Some white collar crime also involves moral ambiguity, e.g. many people regard tax evasion as morally acceptable and are happy to tolerate it.
Difficult to prove…
Many offences are difficult to prove in court – often they are too complex for juries – and the cost of such trials which can go on for months can be extremely high.
Difficult to prosecute…
Law enforcers find offences committed by elite individuals and companies difficult to detect and prosecute because much of the enforcement is in the hands of civil agencies such as Trading Standards, the Health and Safety Executive etc – these organisations lack the financial resources and personnel to pursue complex and expensive cases which may take years to investigate.
The police too suffer from a lack of resources and personnel – the Serious Fraud Office lacks the personnel to cope with the volume of the white collar and corporate crime that is thought to exist in the UK.
Many of the regulatory bodies which monitor these types of crimes are mainly concerned with securing compliance with regulations rather than prosecuting offenders.
They advise and warn offenders rather than punish. The Inland Revenue and Customs and Excise tend to deal with offences administratively. This means that if they uncover an offence, they aim to recover the money rather than prosecute – they will invite the offender to repay the money with a financial penalty on top. The offender is rarely taken to court and consequently does not receive a criminal record.

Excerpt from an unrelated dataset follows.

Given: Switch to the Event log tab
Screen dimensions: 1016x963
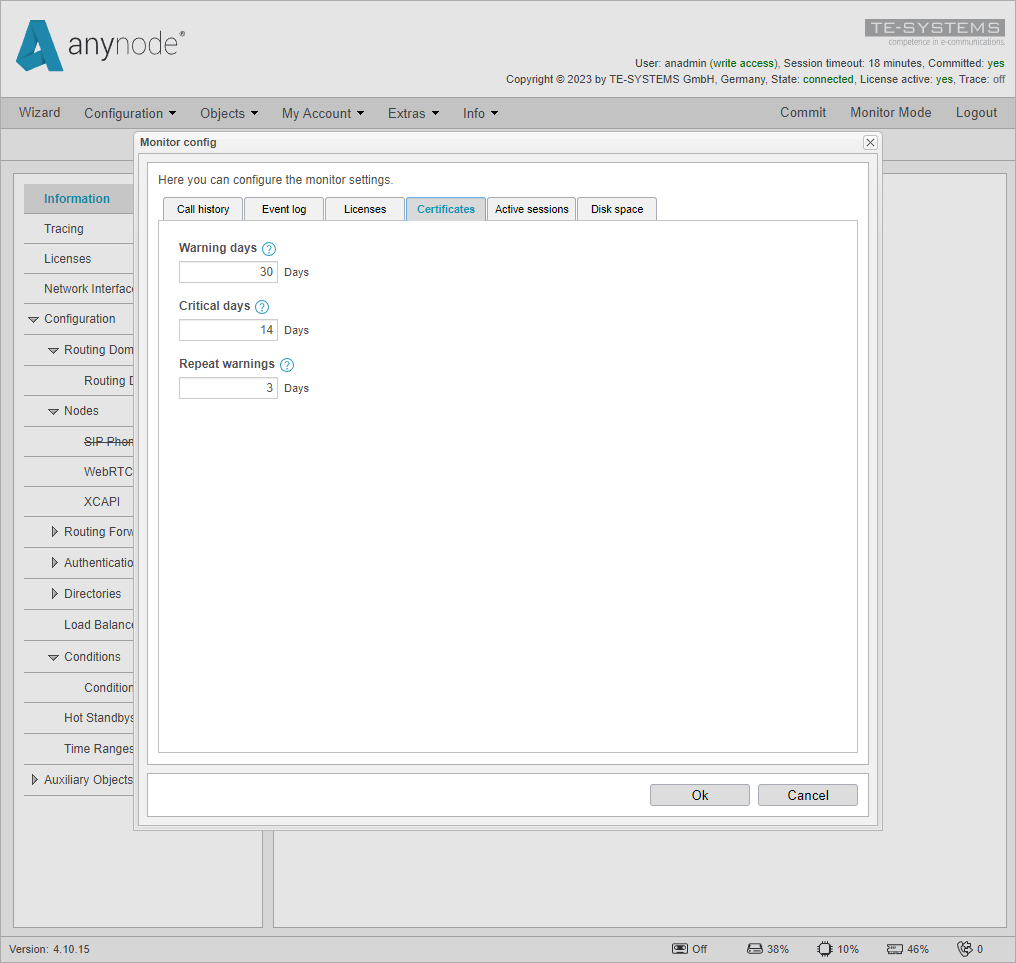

Contrast this with the government’s insistence that benefit fraudsters should always be prosecuted. For every tax offender prosecuted, about 700 people are prosecuted for welfare offences despite official estimates that suggest financial losses from benefit abuses are dwarfed by losses from tax evasion. For example, the cost of welfare fraud is about £500 million a year (and 14,000 people are prosecuted) whereas the cost of tax fraud is £5000 million a year (and 20 people are prosecuted). As one tax accountant put it ‘you have to be very unlucky, very stupid and very crooked to be done by the Revenue’.